Sometimes he agrees it is because he got distracted, and this helps him bring the responsibility back to him and his choices of what he decided to focus on instead of doing his work.

Other times, he tells me that he couldn’t get the answer no matter how hard he tried. I tell him that I am here for these sticky situations (he doesn’t like asking for help, also because I am quite militant about not asking me unless in dire need), and I tell him that asking me for help is not the issue. It’s if he expects me to do his work for him. I do not mind helping him brainstorm, find solutions and get to the answer but I won’t feed it to him. He is slowly learning the subtlety. Then at night, after I am done work, I review his pages, and we talk about his answers in detail. Sometimes his answers disappoint me, and I tell him so (we do not sugarcoat here, but we are not mean), and I tell him I expected a longer, more thoughtful answer than what he gave, and I give an example of what I mean and why I expected it. This is all part of learning.

Everything we do is a learning opportunity.

We went sledding the other day, and the snow was crunching. I immediately recognized it as igloo-worthy snow, and told him they used saws to cut out blocks of this kind of harder, compact snow, to build snow blocks for their igloo. The next day, my partner was reading a page with him on igloos, and he googled a video to watch together on how an igloo was made.

Together, it cements – the snow he saw and Mommy saying it was igloo-ready, and the book he was reading about what the Inuit do with Daddy, and then the video on how it was done. Technology is a marvel for teaching these days, to be honest.

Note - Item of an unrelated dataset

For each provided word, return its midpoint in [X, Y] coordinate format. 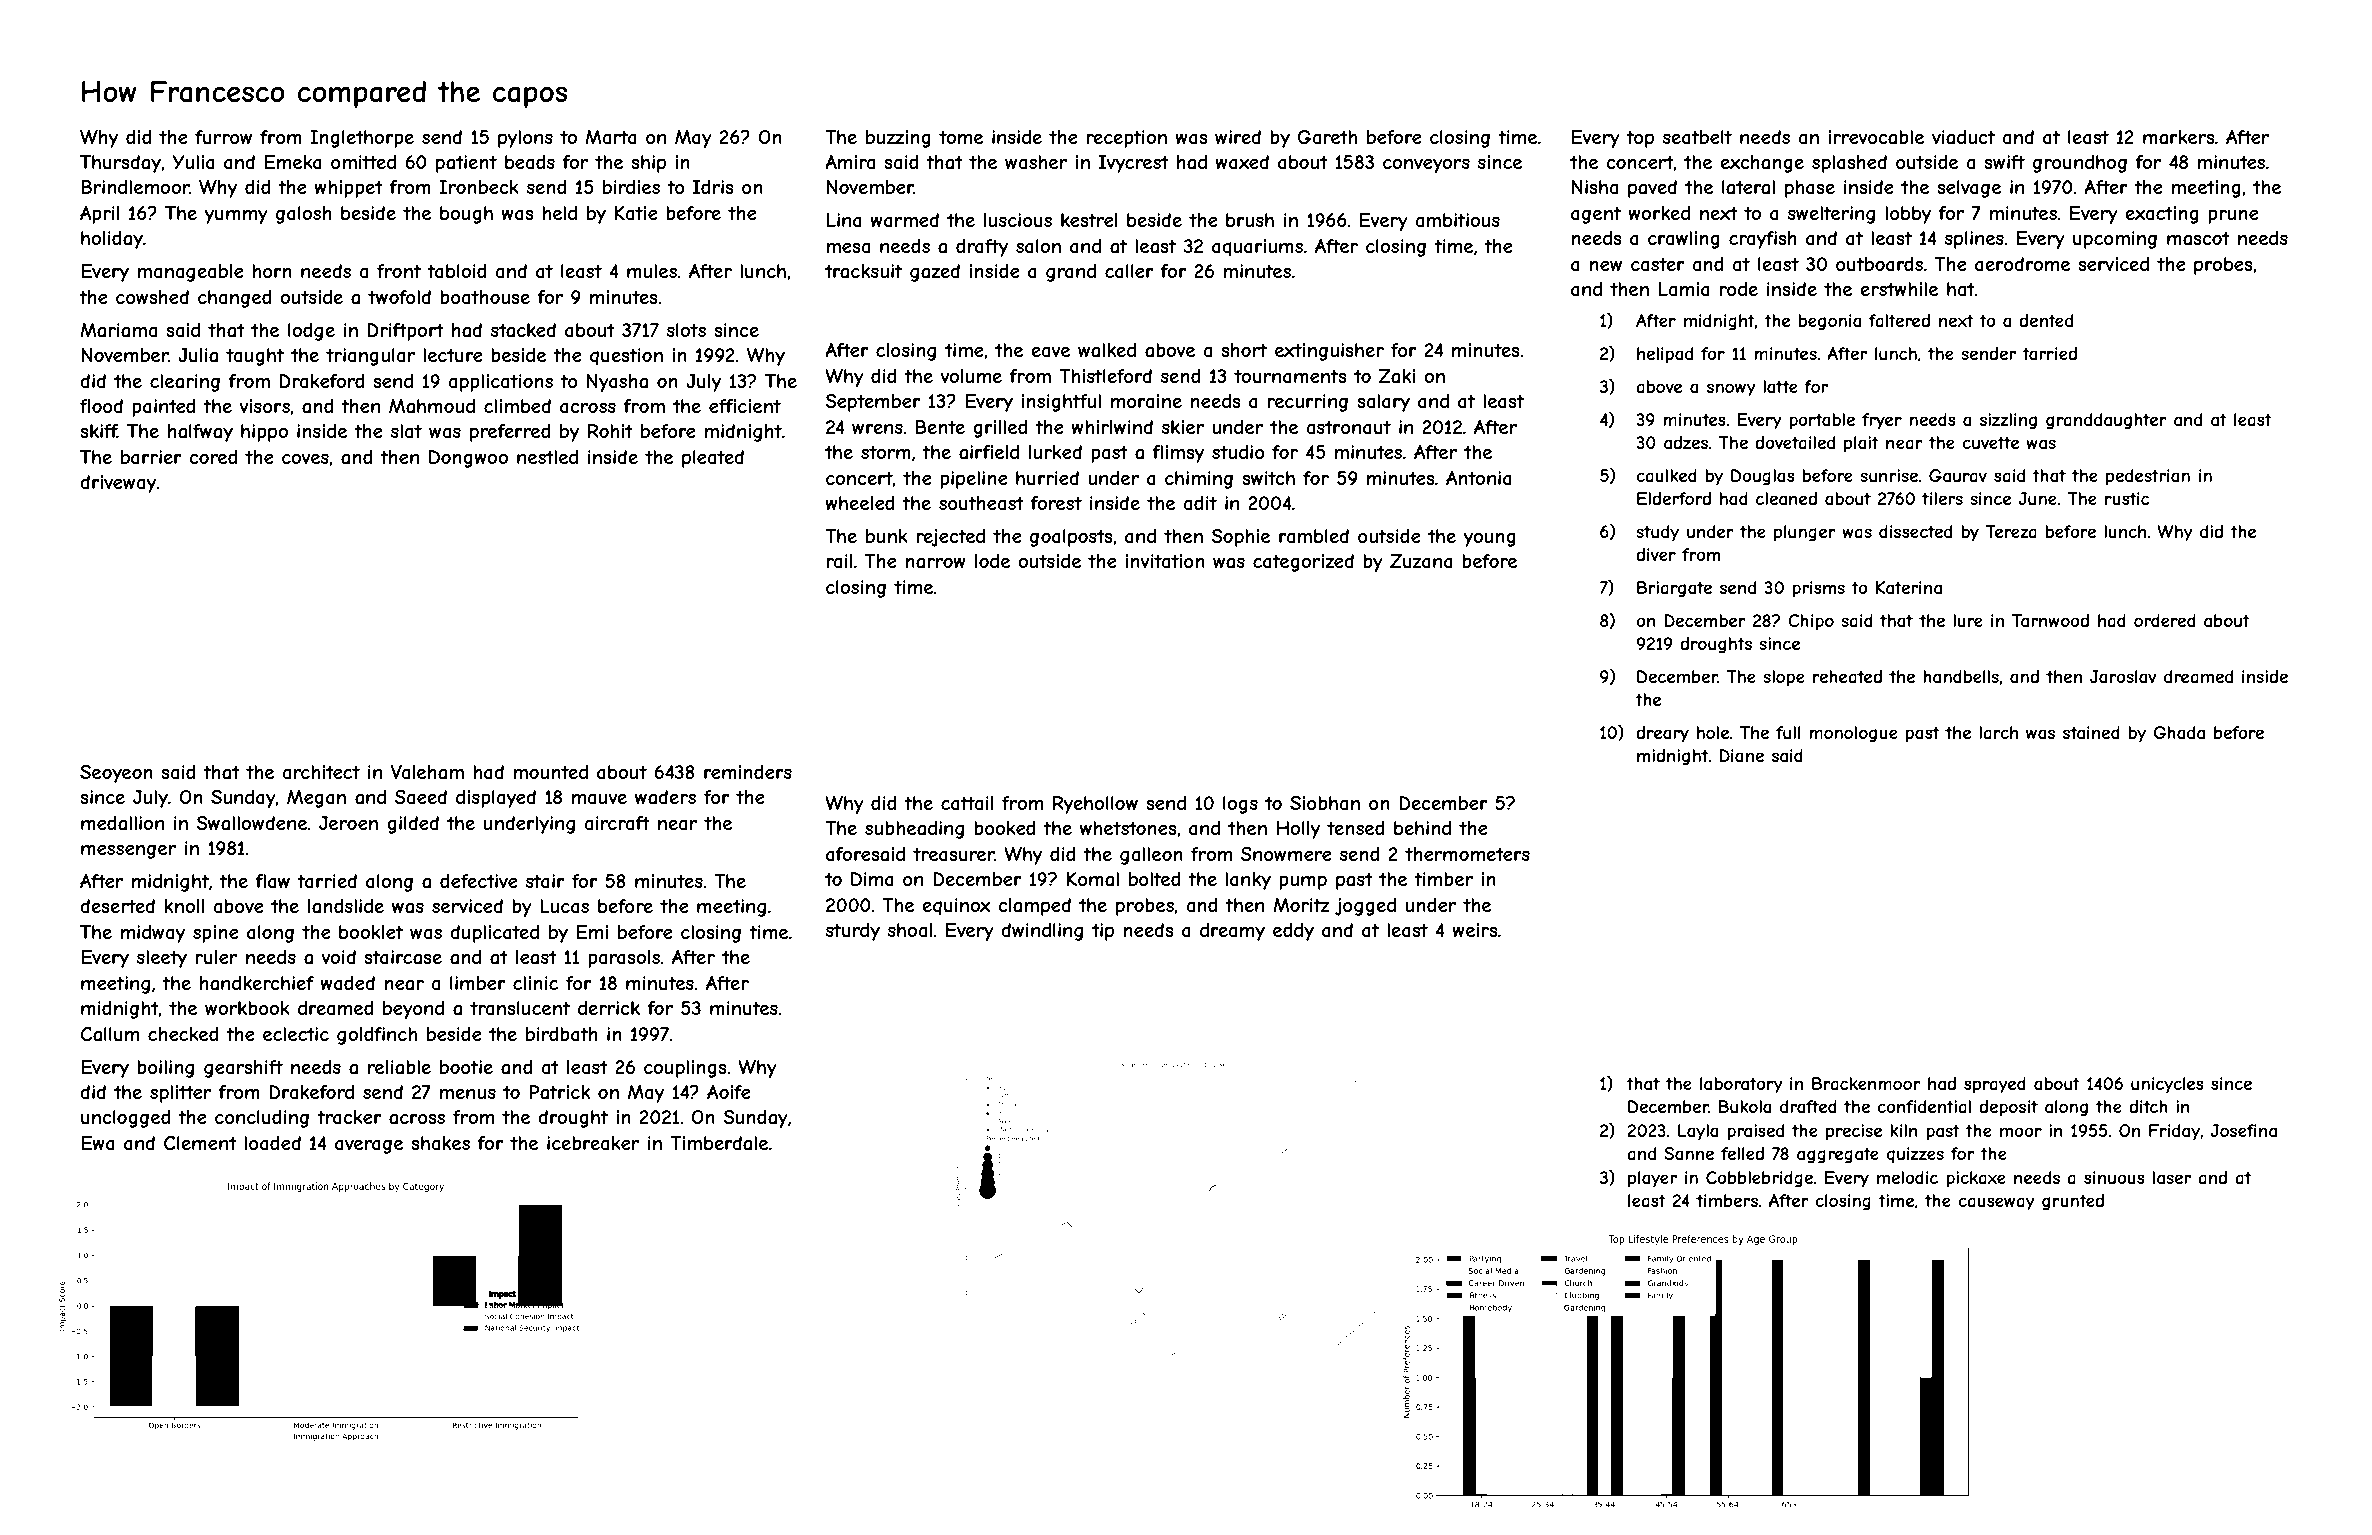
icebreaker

We are also trying to not let him just google everything (I KNOW I KNOW… THAT IS THE SKILL TO HAVE), but to try and figure it out from his book pages on his own, or to try and find the word in his dictionary instead of asking me (and he can ask for clarification later), to then finally, asking us to help him find a resource to learn more about it. We want him to have the research portion, and unfortunately, we can’t take him to the library to learn the Dewey Decimal system and then finding the books during this time, so we are doing our best in other ways.

Even storybooks we read at night, if there is something interesting in there, like how the loneliest whale in the world sings at a different tone, I explained different tones, we searched up on the internet the actual sound of this whale listened to in super fast speed and normal speed, and then we talked about causes as to WHY the whale sings at a different tone. One of them is that the whale might be deaf. As Little Bun is not deaf (though sometimes I wonder lol..), I explain to him that deaf people have two situations – they were born deaf, or they became deaf later. This is why some deaf people can seem like they are not deaf at all, whereas others, it is clear. We then searched up a video of a born-deaf woman speaking to her father trying to pronounce words she had never heard.

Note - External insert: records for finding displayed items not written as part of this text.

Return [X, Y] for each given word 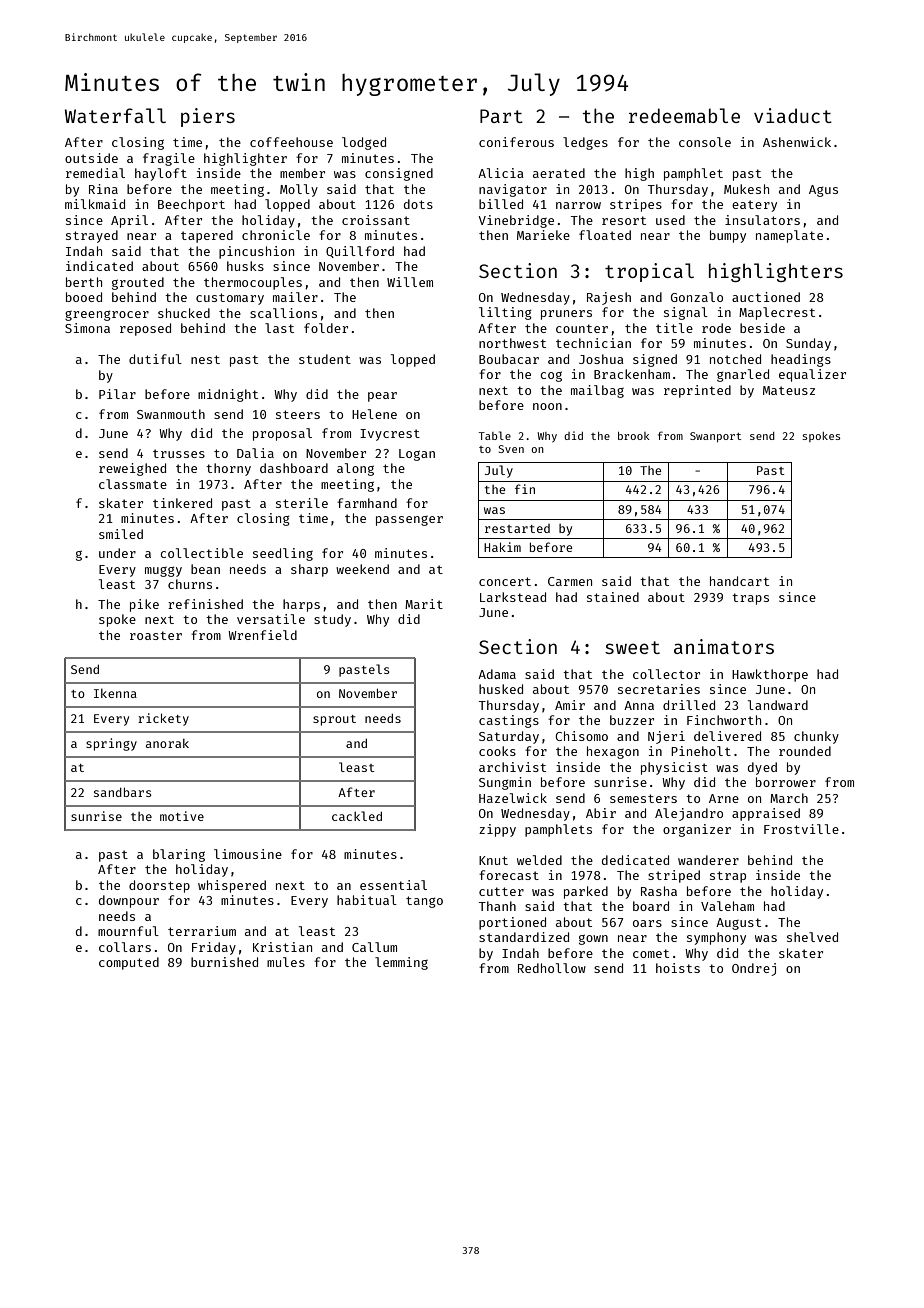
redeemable [684, 115]
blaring [179, 855]
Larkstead [513, 597]
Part [501, 116]
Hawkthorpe [770, 675]
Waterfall [115, 115]
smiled [121, 534]
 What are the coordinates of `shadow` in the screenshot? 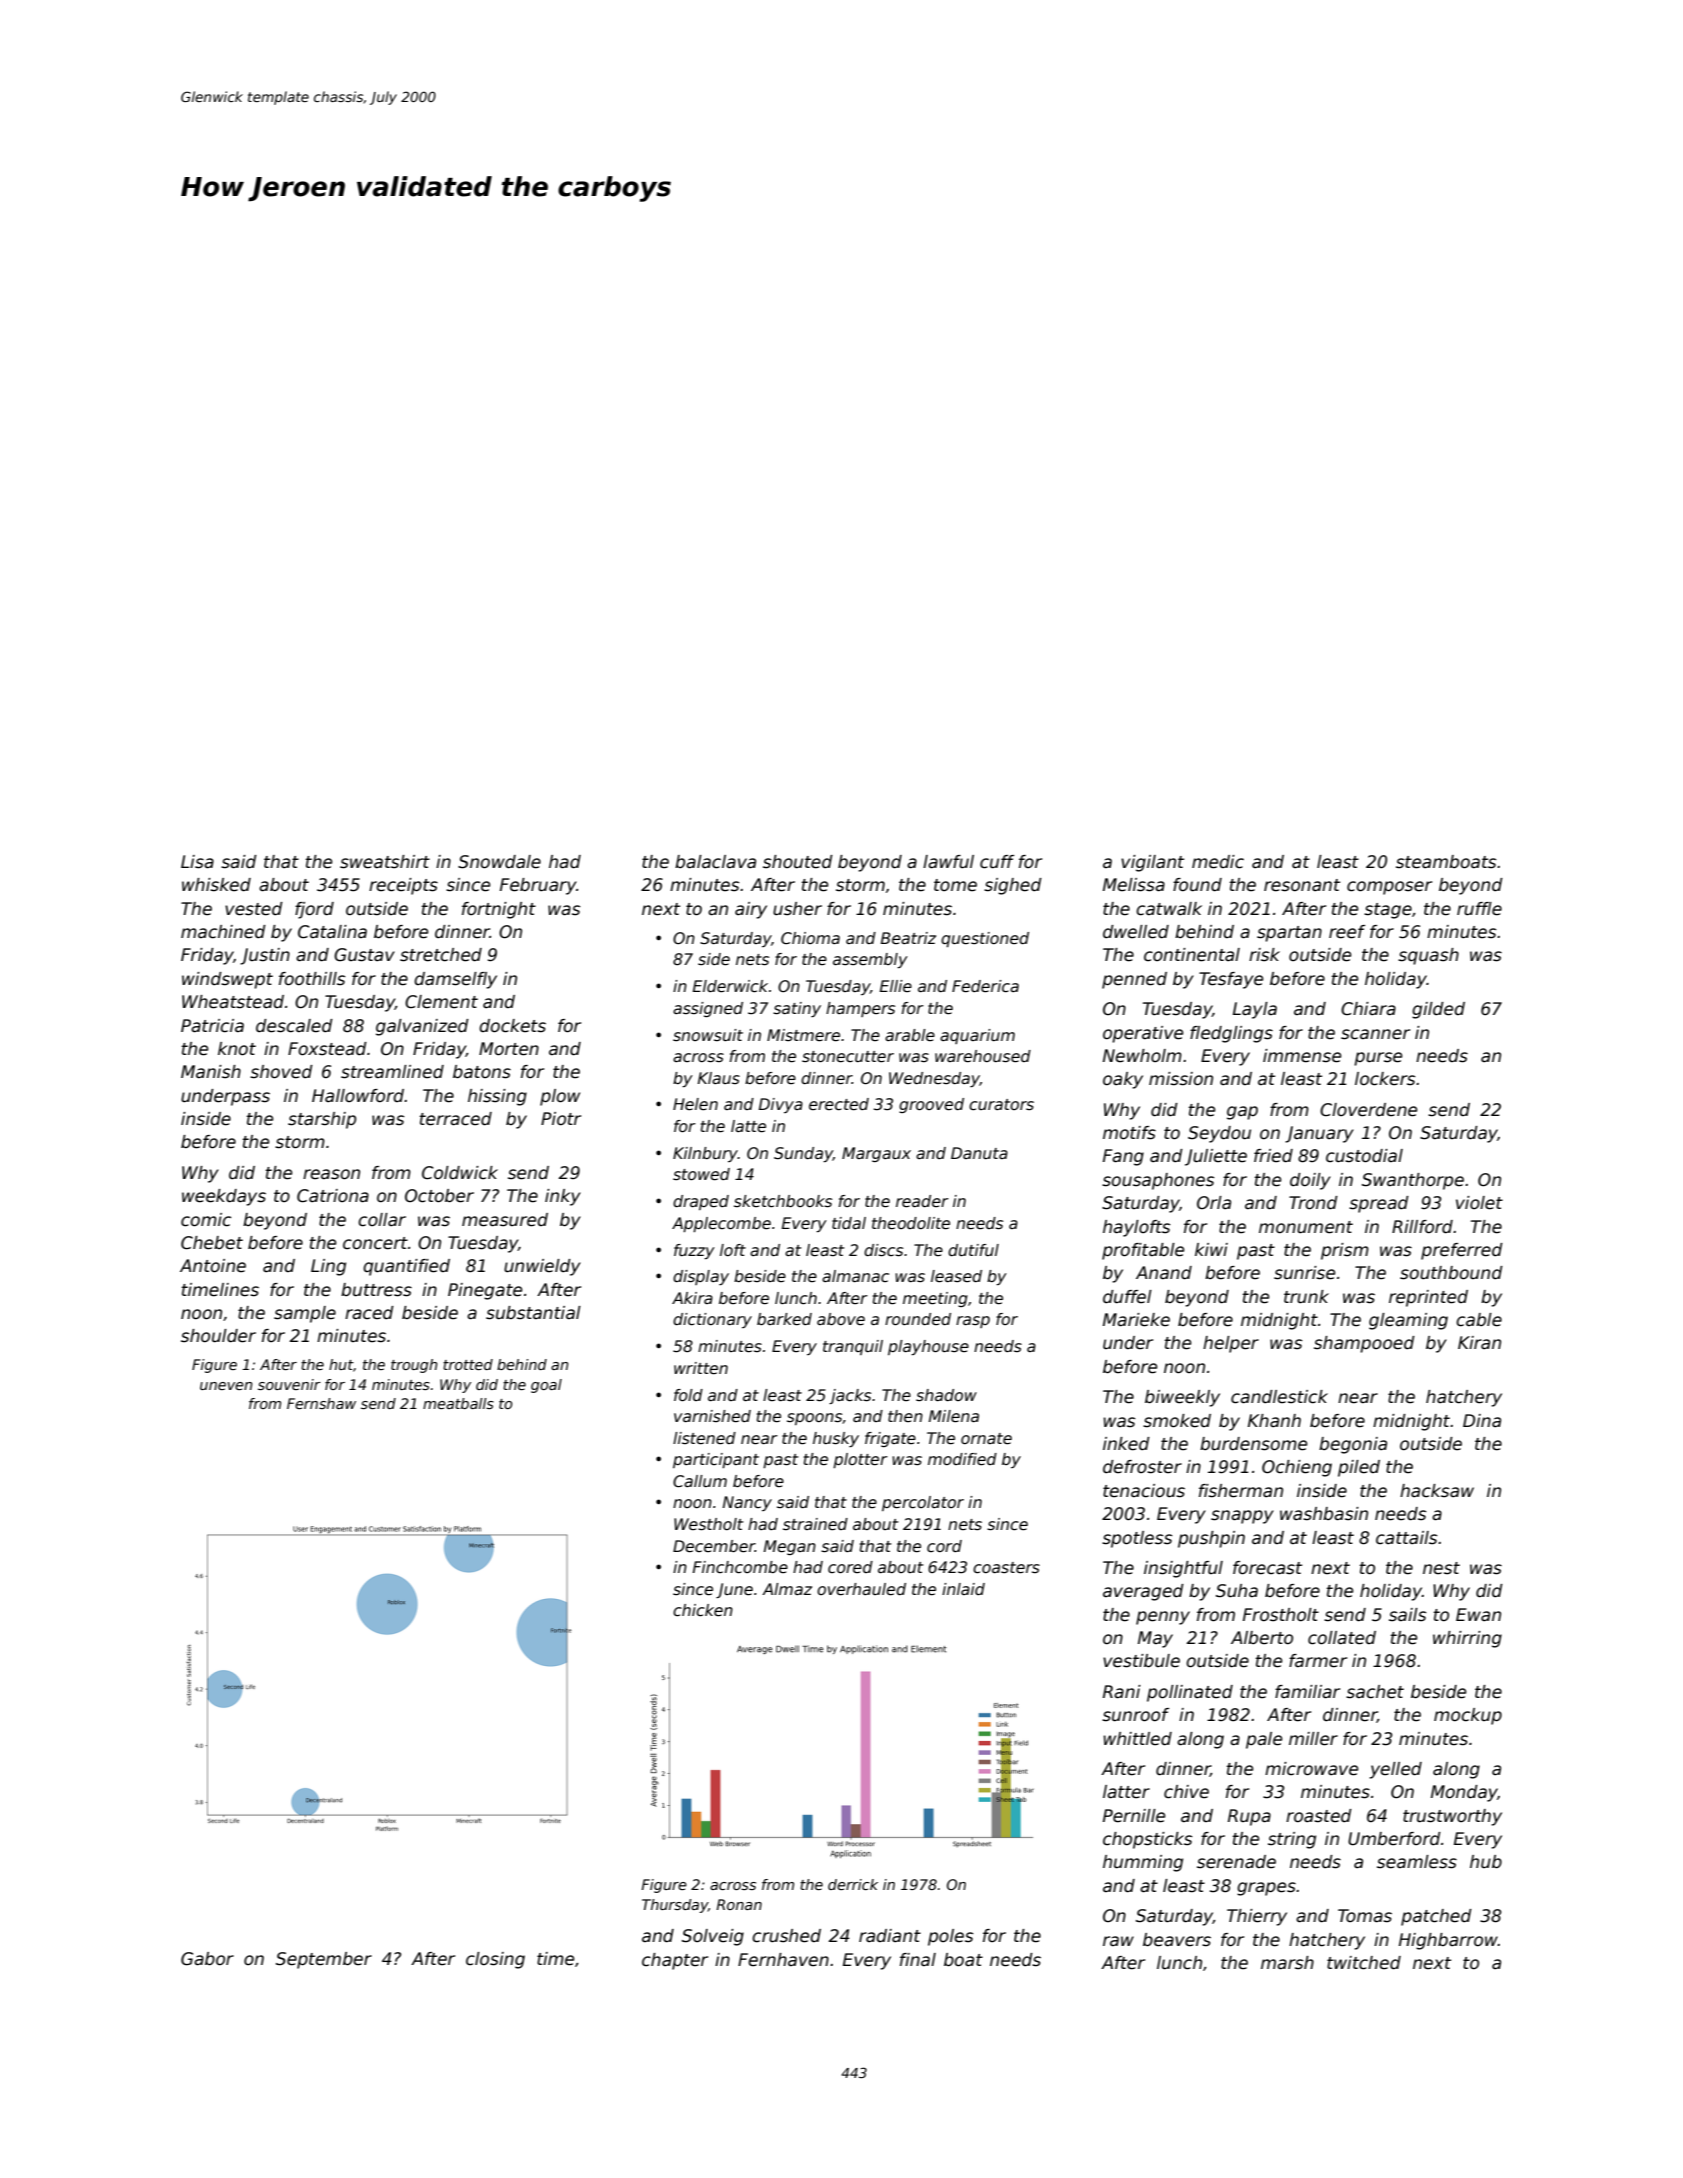 It's located at (946, 1395).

All of this is a longwinded example to show how whenever we came across something, we went off on that tangent to see where it brought us. If it brought up more questions, I was happy because it led him to explore other areas and tangents.

Some books that are great for this are:

.. and books like this that talk about open-ended questions that you can then debate and show different sides of like – Big Thinkers and Philosophy for Kids. He really likes this book because it is giving him questions that we can debate or talk over. I give him a question, he answers it, and I try to give him examples where maybe what he thought was right “ALL STEALING IS BAD”, can turn into a grey area when they stole because they were on the verge of death.

So that’s the basic overview of how we are teaching him. He does half with Mommy, and some parts with Daddy, and we insert teaching moments (more me than my partner) in everything we do.

2 Comments

  • Angela

    Hi Sheri,
    I think you’re doing an awesome job homeschooling your son. As a teacher here are some other resources I’ve used: https://www.teacherspayteachers.com/ , BrainpopJr and Brainpop have kid-friendly videos on different subjects, Epicbooks has all sorts of online readers too, BookCreator is a great epic for kids to make e-books. Most of these services do cost a bit of money though. Tumblebooks (great read alouds – free) Have fun!